Regardless, in order to work on DSSC exhibition, it is important to explore creative materials such as host materials [4, 5]. Since the presence of metal complexes exhibits a strong SOC that significantly accelerates the single-to-triplet intercalation (ISC), we used a third series of d6-mediated metal complexes with suitable organic ligands. The creation of highly efficient optical compounds requires the use of organic ligands that allow various electronic transitions between unique energy levels associated with metal atoms [6,7,8]. The bidentate heteroaromatic \(\widehat{\text{NN}}\) ligand complexes with d6 3rd row transition metal ions such as Re(I), Ru(II), and Os(II) exhibit remarkable photophysical properties. Rhenium-containing complexes with 2,2′-bipyridine typically exhibit robust, enduring iridescence. 2,2′-bipyridine is a bidentate ligand with strong interaction for the Re(I). It is easy to change it by adding different groups of substituents at different places. To change the energy level of the 2, 2′-bipyridine ligand and to construct highly efficient DSSCs, it is advantageous to use electron-donating groups such as the TPA substituent [9, 10]. The low luminescence efficiency and intrinsic quantum efficiency, on the other hand, are produced by unequal charge carrier for electrons and openings in the discharge layer of the DSSC system. Because these unsubstituted compounds have good electron transfer abilities but poor hole transfers properties [11]. The authors attempted to solve the problem of low light harvesting efficiency, intrinsic quantum efficiency, and luminescence performance of unsubstituted complexes inside the DSSC gadget by means of a theoretical treatment of the electronic structure design and photophysical characteristics of TPA-substituted of proposed complex.

Methods

Proposed computational methods

The geometries of the singlet ground state (S0) and the lowest-lying excited triplet state (T1) of the investigated compound were optimized in the gas phase using the DFT technique [12]. In addition to the 6–311 +  + G(d, p) basis set for C, H, N, O and Cl atoms, the B3LYP exchange correlation functional [13] can also accurately evaluate the LANL2DZ basis set with double ζ quality for the Re atom. LANL2DZ for Re and 6–311 +  + G(d, p) for the premise set of different molecules are also remembered for a complementary contribution within the Gaussian arrangement of the calculation [14]. Vibration frequency was conducted to ensure that the improved structures were undoubtedly stable structures. Accordingly, they are the smallest points on the potential energy surface with no imaginary frequency for any design. Using the optimal structures, the energy level and contour plot of the HOMO and LUMO of the studied complex were obtained.

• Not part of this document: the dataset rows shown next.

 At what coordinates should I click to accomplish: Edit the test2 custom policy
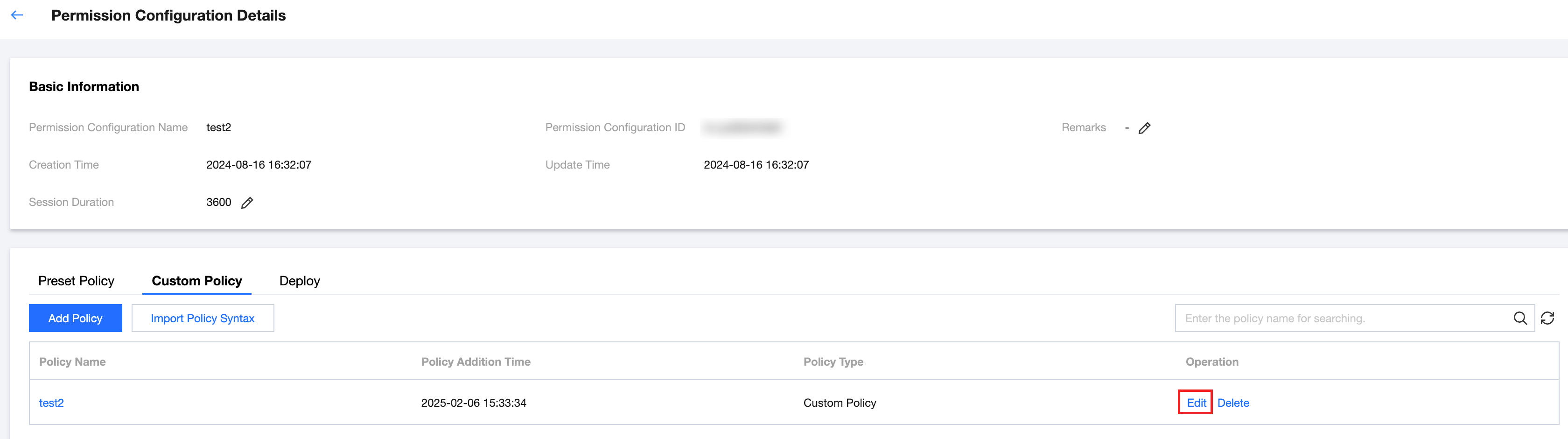tap(1196, 403)
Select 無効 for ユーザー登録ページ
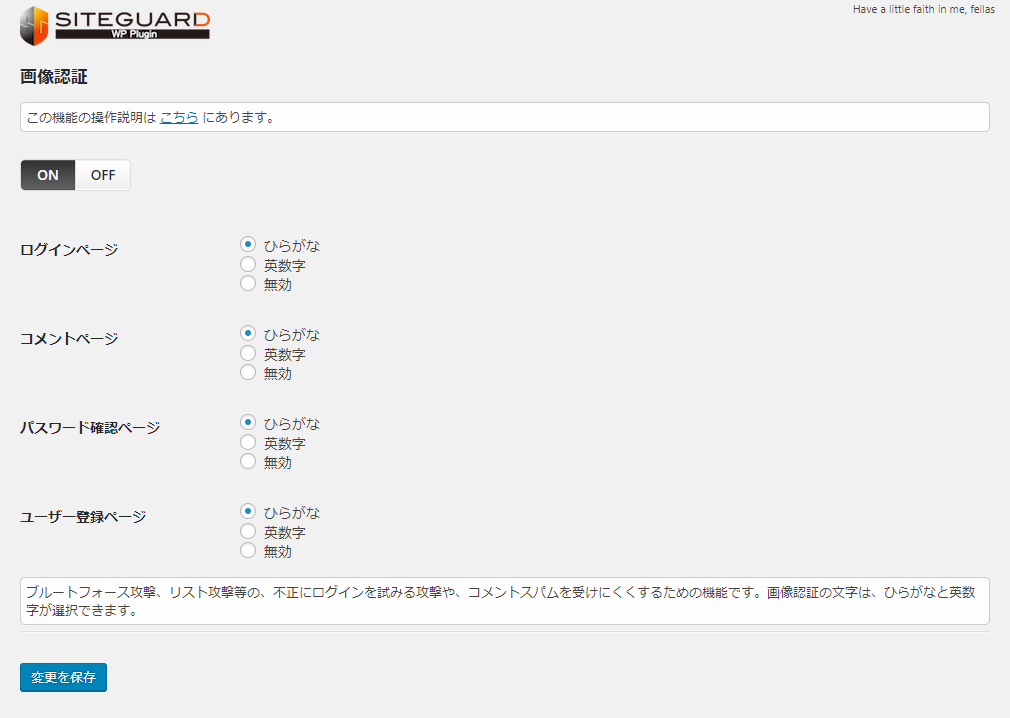Viewport: 1010px width, 718px height. click(249, 550)
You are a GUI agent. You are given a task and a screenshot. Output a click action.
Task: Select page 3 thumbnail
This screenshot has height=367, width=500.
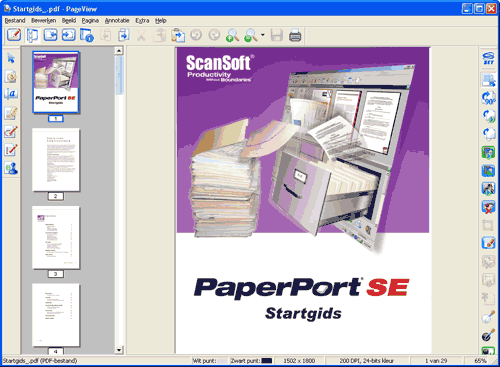click(x=56, y=237)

Charged state calculations were investigated using the TDDFT approach with respect to a simplified construction of the investigated complex with indistinguishable functional and basis sets [15, 16]. The absorption and emission spectra of the complex were estimated using the TDDFT method on the optimized S0 and T1 structures. GAMESS software was used to model the absorption spectra of the studied compound to obtain the best spectra. PCM is used in the TDDFT calculation to account for the impact of the solute around the particle. Electron density plots for FMO were generated using Gaussian software. The involvement of positive and negative ions in the production of “electron holes” is key to their use as DSSC materials. Subsequently, the + ve and −ve energy states of the unbiased atom were compared to calculate ionization potentials (IPs), electron affinities (EAs) and reorganization energies. Descriptors of complex reactivity, light harvesting efficiency, molecular radii, diffusion coefficient and excited oxidation potential were calculated using HOMO and LUMO energies. All calculations were performed using the software application Gaussian 09 [17].

Results and discussion

Stable geometries of complex

The explored complex chemical structure and optimized ground state geometry were demonstrated (Fig. 1). Table 1 accumulates exploratory qualities for complex in view of crystallographic information from the previous reported [18], as well as the examined complex's chosen bond lengths and bond angles in the optimal ground state (S0) and lowest lying triplet state (T1). The geometry is formed by the substituted TPA on the bidentate ligand, CO, and Cl atom around the Re(I) atom. The constancy of the complex's ideal geometries was verified using frequency analyses that reveal that there is no imaginary frequency for any configuration. Figure 1 shows that this complexes via TPA have a similar face octahedral coordination with the bidentate ligand, CO, and Cl around the Re atom. Complexes display normal Re(I) tricarbonyl diamine complex properties in terms of bond lengths and bond angles, as shown in Table 1.

Fig. 1
figure 1

Complex chemical structure (A) and optimized geometry (B)

Table 1 the computed parameters of complex in S0 & T1 states at the B3LYP/6–311 +  + G(d, p)/LANL2DZ level. Angles measured (degrees) & distances (angstroms)

Calculated the experimental values obtained from the crystallographic data published in the literature [18] are in good agreement. It provides strong evidence for the correctness of the theoretical approach. Small differences are observed due to the effects that the theoretical calculations do not take into account in the tightly closed and chemical environment. The study found that EWG caused a red shift in the lowest energy absorption and emission bands, while EDG caused a blue shift, finding can serve as a benchmark to compare the effects of the TPA ligand in this complex [19]. Although the close-packed lattice gives practical results, the theoretical calculations are valid for the gas phase. Substitution of TPA on the 2,2′-bipyridine ligand results in a small modification of the bond, as seen in Table 1. For the investigated compounds, the typical angle of approximately 90° between the three CO ligands in fac-Re(CO)3+ is unity.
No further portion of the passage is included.